On Mother’s Day they came
Back to their childhood home
Carrying their mother’s ashes
Hearing the voice of her wishes,
“I want my ashes to feed the roses.”
I woke up on Mother’s Day with a funeral outside the tall windows of the Master’s bedroom. The old man who built this home had passed decades ago, but his wife, the woman who looked out those tall windows in loneliness all those decades to the rosebush that blooms red in the California winter, just recently died.
And her children, who themselves have grown old and lonely, formed a procession outside what are now our windows and fed her ashes to the rosebush to fill their dead mother’s last request.
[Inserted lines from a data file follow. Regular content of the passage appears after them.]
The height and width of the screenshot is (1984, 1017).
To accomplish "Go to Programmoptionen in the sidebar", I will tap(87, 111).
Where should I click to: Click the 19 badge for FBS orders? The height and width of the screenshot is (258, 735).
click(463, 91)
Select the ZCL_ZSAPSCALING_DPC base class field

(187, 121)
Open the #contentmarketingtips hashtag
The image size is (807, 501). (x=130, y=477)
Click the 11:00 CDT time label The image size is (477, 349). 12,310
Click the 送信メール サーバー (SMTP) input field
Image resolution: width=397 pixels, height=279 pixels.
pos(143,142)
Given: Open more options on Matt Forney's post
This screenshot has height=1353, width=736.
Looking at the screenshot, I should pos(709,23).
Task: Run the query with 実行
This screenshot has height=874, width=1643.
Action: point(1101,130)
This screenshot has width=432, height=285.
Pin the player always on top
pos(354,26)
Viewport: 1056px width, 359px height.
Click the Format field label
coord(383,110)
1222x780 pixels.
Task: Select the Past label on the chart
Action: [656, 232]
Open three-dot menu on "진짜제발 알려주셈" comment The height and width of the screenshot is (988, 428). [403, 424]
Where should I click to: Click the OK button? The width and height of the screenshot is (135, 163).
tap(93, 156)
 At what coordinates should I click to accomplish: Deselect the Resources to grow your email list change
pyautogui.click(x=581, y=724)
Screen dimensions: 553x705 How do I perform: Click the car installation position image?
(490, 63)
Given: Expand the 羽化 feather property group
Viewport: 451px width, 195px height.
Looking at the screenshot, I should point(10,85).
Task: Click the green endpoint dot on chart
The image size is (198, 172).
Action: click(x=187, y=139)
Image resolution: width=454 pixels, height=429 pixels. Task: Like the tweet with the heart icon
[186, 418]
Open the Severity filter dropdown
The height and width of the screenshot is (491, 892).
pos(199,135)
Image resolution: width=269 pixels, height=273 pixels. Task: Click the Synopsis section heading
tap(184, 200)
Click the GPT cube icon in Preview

This is what I did on Mothers’ Day. I walked outside and stood in my grey wool dress and red shoes, and silently hugged these lonely people before they walked back to their cars and drove away. I had nothing to say. There was nothing that needed to be said.
Later my daughter picked a ripe rose from the bush and gave it to me. The rose looked plump, juicy, full of life. Too soon the petals will dry and crumble to dust, just like the woman whose ashes joined the dirt under the bush. I hugged my daughter tight, smelled the freshness of the sun in her hair.
I gave in to the thought of my greatest fear: that my husband would leave me too soon, that I would one day take the place of the woman looking out the same tall windows of the Master’s bedroom, and that after I have withered in loneliness I too would be sprinkled at the foot of the rosebush. An offering in exchange for a ripe red rose.
I fit the rose within the thin lip of a crystal vase, appeasing its cut with water from the sink. I sank my own body in a bath, attempting to dissolve my fears. That night my man and I made love. Our sex is a violent act of defiance against decay and death. A fuck-you to the gods who watched from the seat of immortality and boredom.
Outside, the rosebush bore witness to our passion and rebellion. It taunted me, claimed my ashes even as our naked flesh glistened with sweat and come. My man and I spoke of perversions as if they would preserve our youth, magic incantations to release us from the rosebush’s bonds. We know we are doomed. No one has defeated death. Not rosebushes, not humans, not even gods whose names very slowly through the ages succumb to oblivion.
Until then our rituals of life challenge the call of the grave. I look out these tall windows naked and shameless, ready to frolic and fuck. You will not have me, you thorny fragrant beautiful bush, until I have exhausted every bit of life I can muster from my body. You will not feed off my loneliness and grief. Wait, you will, and for a very long time.